---------- Data in this exercise
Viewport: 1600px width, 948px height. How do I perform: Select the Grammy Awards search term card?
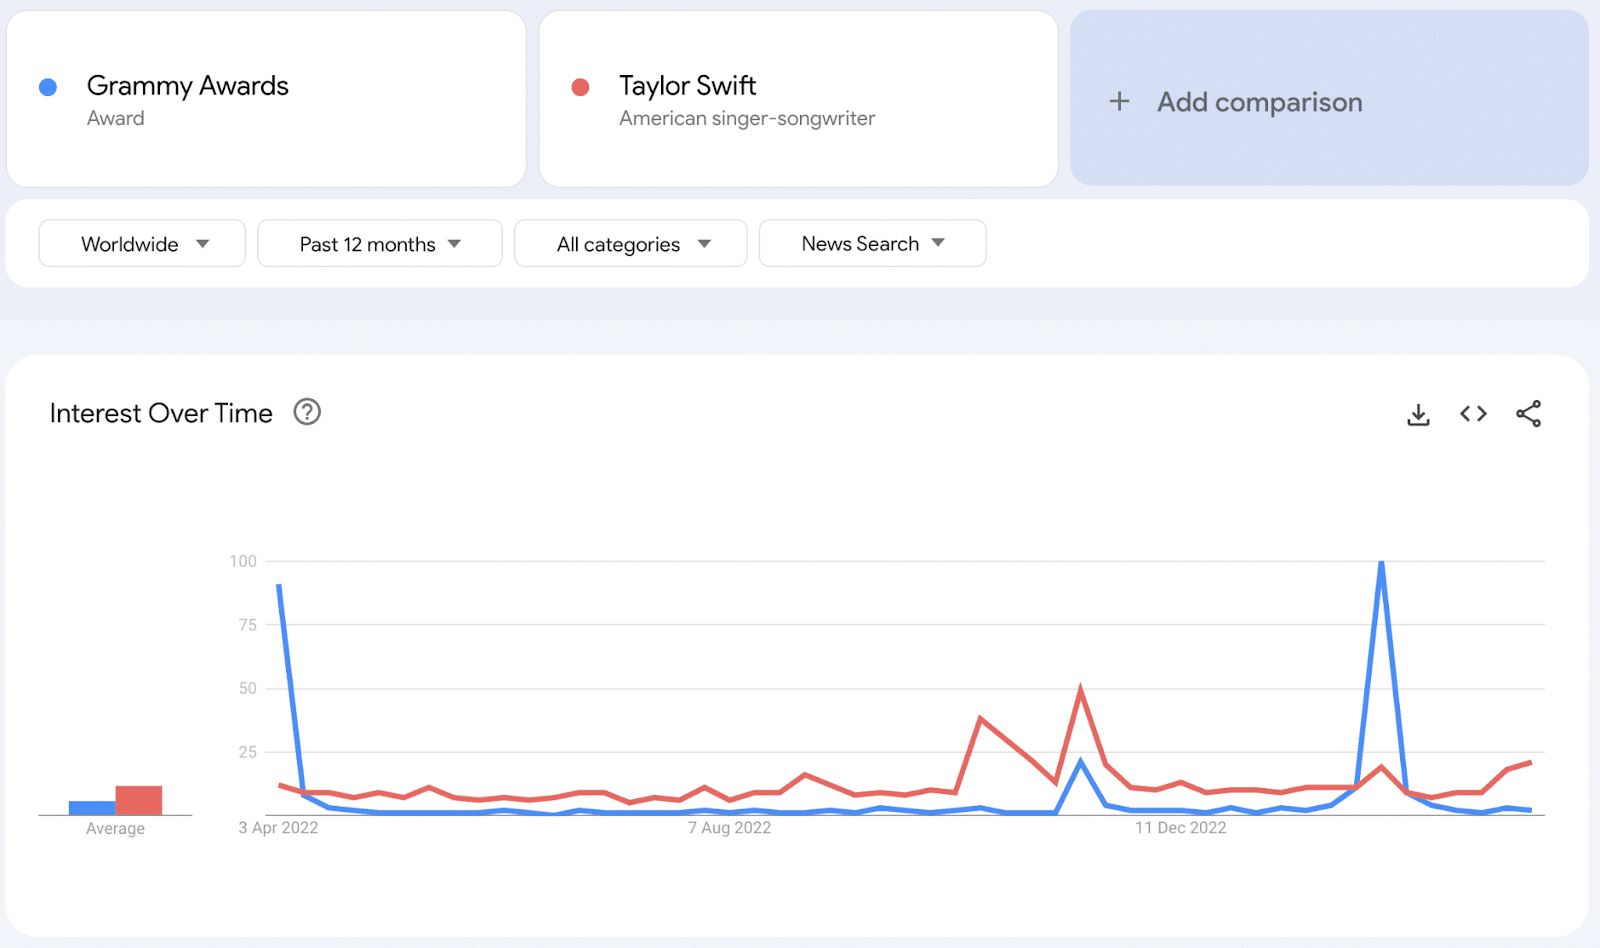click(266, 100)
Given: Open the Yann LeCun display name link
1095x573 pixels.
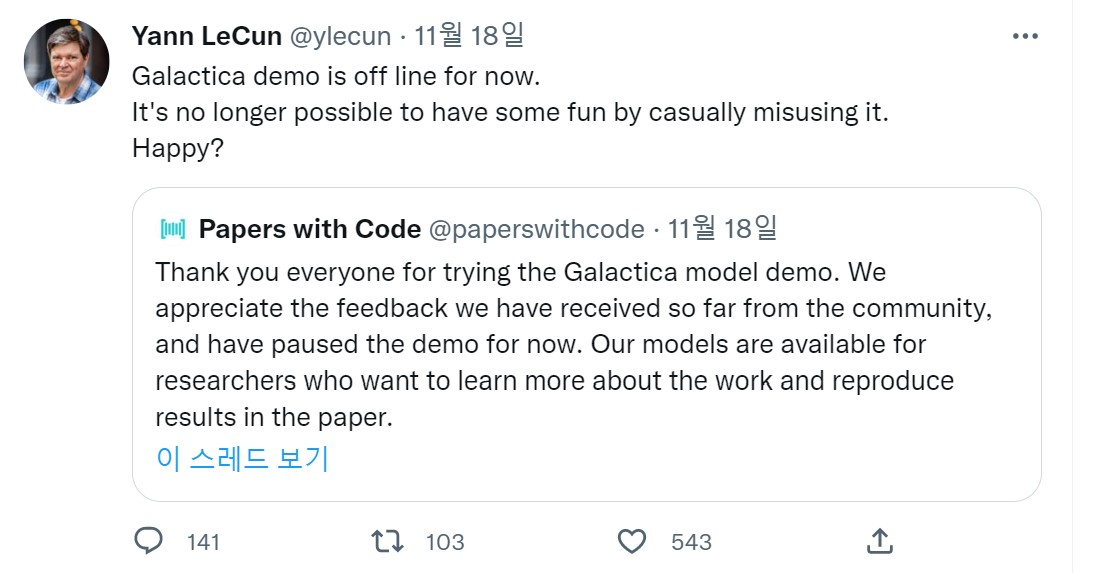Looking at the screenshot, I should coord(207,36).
--------------------
Reproduce the data above line for line, without the pictures.

# Answer for this exercise:
Viewport: 1600px width, 948px height. How do I perform: Select the Grammy Awards search term card?
click(266, 100)
Given: Open the Yann LeCun display name link
1095x573 pixels.
Looking at the screenshot, I should coord(207,36).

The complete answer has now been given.